6. Representations and Warranties of the Company. The Company hereby
represents and warrants to each Underwriter:
(a) The Basic Prospectus and each Preliminary Prospectus, if any,
included as part of the registration statement as originally filed or as part of
any amendment or supplement thereto, or filed pursuant to Rule 424 under the
Act, complied when so filed in all material respects with the provisions of the
Act.
(b) The Company and the transactions contemplated by this Agreement
meet all of the requirements for using Form S-3 under the Act. The Registration
Statement has become effective for the registration under the Act of the
Securities. No stop order suspending the effectiveness of the Registration
Statement is in effect, and, to the best of the Company's knowledge, no
proceedings for such purpose are pending before or threatened by the Commission.
The Registration Statement meets the requirements set forth in Rule 415(a)(1)(x)

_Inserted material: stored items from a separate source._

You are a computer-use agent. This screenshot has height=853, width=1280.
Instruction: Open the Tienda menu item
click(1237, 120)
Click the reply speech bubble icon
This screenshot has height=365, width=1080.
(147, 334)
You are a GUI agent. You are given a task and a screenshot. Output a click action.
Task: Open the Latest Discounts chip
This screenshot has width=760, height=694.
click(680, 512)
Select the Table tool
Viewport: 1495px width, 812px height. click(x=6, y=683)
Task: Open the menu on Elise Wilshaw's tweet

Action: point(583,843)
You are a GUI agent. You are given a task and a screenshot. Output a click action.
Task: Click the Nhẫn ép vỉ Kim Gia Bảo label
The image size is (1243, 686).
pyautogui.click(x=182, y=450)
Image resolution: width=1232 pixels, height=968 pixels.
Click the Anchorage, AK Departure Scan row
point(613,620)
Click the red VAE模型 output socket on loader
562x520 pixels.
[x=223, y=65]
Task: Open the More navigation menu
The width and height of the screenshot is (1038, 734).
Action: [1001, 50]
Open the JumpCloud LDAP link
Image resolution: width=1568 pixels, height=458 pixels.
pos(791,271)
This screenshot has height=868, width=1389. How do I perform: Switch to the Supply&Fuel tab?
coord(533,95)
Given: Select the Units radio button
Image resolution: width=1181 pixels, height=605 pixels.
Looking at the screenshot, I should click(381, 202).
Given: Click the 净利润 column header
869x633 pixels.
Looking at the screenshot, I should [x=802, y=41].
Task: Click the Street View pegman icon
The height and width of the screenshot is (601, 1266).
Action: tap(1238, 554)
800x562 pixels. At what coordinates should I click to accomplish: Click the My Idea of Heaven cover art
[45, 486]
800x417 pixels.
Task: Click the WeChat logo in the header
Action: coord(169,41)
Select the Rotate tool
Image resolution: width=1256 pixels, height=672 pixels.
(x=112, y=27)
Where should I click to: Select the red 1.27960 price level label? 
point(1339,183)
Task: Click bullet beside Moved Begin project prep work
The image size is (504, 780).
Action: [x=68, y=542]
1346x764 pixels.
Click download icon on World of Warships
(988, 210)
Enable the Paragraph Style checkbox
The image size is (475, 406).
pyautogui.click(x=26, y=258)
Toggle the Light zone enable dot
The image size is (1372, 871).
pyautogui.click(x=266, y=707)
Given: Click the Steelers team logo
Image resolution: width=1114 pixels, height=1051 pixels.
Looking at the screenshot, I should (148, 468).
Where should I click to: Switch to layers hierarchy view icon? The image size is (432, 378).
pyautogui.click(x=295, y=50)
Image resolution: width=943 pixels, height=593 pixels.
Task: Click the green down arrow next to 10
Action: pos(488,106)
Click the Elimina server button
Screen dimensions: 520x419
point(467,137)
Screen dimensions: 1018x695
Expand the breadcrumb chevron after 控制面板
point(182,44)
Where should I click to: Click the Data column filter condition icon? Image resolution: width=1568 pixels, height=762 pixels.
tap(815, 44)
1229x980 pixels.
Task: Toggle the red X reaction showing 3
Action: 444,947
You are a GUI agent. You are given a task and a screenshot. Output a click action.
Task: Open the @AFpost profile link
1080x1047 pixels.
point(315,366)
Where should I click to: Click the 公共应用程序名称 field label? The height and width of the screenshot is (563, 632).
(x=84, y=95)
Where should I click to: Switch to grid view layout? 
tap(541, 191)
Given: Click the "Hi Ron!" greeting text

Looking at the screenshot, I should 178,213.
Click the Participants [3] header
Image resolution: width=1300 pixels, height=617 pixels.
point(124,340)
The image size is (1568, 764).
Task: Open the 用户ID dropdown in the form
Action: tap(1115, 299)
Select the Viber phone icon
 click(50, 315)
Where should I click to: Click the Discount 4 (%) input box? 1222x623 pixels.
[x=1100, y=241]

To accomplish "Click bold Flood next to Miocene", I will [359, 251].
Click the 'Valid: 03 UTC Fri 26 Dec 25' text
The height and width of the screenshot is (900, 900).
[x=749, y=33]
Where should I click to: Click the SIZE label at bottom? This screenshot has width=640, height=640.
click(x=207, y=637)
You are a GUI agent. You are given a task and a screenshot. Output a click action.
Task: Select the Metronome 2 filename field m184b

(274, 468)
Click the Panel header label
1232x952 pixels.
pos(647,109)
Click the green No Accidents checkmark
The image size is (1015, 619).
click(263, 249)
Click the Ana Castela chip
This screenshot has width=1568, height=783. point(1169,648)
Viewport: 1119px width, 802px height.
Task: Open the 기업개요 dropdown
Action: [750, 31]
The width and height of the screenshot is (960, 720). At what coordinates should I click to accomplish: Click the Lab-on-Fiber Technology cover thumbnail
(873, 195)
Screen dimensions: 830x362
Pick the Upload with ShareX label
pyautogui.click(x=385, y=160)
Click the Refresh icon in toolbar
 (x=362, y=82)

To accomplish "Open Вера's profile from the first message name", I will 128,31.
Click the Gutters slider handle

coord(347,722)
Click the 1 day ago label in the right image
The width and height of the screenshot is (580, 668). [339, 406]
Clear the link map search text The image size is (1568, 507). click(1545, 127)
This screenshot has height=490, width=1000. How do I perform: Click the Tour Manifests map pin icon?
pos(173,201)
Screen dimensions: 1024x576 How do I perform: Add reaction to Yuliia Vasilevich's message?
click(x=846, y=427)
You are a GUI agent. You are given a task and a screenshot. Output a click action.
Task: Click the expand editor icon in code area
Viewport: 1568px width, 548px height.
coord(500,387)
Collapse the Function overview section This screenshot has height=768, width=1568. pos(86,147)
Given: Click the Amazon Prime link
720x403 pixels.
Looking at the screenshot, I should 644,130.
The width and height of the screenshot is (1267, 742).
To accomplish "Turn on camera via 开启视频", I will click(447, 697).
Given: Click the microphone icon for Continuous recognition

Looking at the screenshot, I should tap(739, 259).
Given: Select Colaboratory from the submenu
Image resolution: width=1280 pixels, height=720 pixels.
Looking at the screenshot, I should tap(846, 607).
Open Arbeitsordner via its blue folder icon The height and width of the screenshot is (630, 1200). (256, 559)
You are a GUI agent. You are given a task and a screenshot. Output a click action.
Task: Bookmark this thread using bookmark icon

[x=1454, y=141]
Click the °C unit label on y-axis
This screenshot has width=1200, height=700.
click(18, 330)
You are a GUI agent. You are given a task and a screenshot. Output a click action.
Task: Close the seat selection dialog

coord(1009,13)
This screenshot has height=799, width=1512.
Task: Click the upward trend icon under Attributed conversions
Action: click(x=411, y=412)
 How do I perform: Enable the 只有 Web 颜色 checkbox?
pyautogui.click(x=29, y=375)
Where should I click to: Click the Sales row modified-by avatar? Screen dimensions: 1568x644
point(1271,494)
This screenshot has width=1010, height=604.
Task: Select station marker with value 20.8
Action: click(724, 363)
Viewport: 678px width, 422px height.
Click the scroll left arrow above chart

under the Act and complies in all other material respects with such Rule. The
registration statement, in the form in which it became effective, and also in
such form as it may be when any post-effective amendment thereto shall become
effective, and the Prospectus and any supplement or amendment thereto, each when
filed with the Commission under Rule 424(b) under the Act, complied or will
comply in all material respects with the provisions of the Act, and the Exchange
Act and did not and will not at any such times contain an untrue statement of a
material fact or omit to state a material fact required to be stated therein or
necessary to make the statements made therein not misleading. The representation
and warranty contained in this Section 6(b) does not apply to statements in or
omissions from the registration statement or the Prospectus made in reliance
upon and in conformity with information relating to any Underwriter furnished to
the Company in writing by or on behalf of any Underwriter expressly for use
therein.
(c) The Incorporated Documents heretofore filed, when they were
filed (or, if any amendment with respect to any such document was filed, when
such amendment was filed), conformed in all material respects with the
requirements of the Exchange Act and the rules and regulations of the Commission
thereunder. No such document when it was filed (or, if an amendment with respect
to any such document was filed, when such amendment was filed), contained an
untrue statement of a material fact or omitted to state a material fact required
to be stated therein or necessary in order to make the statements made therein,
in light of the circumstances under which they were made, not misleading.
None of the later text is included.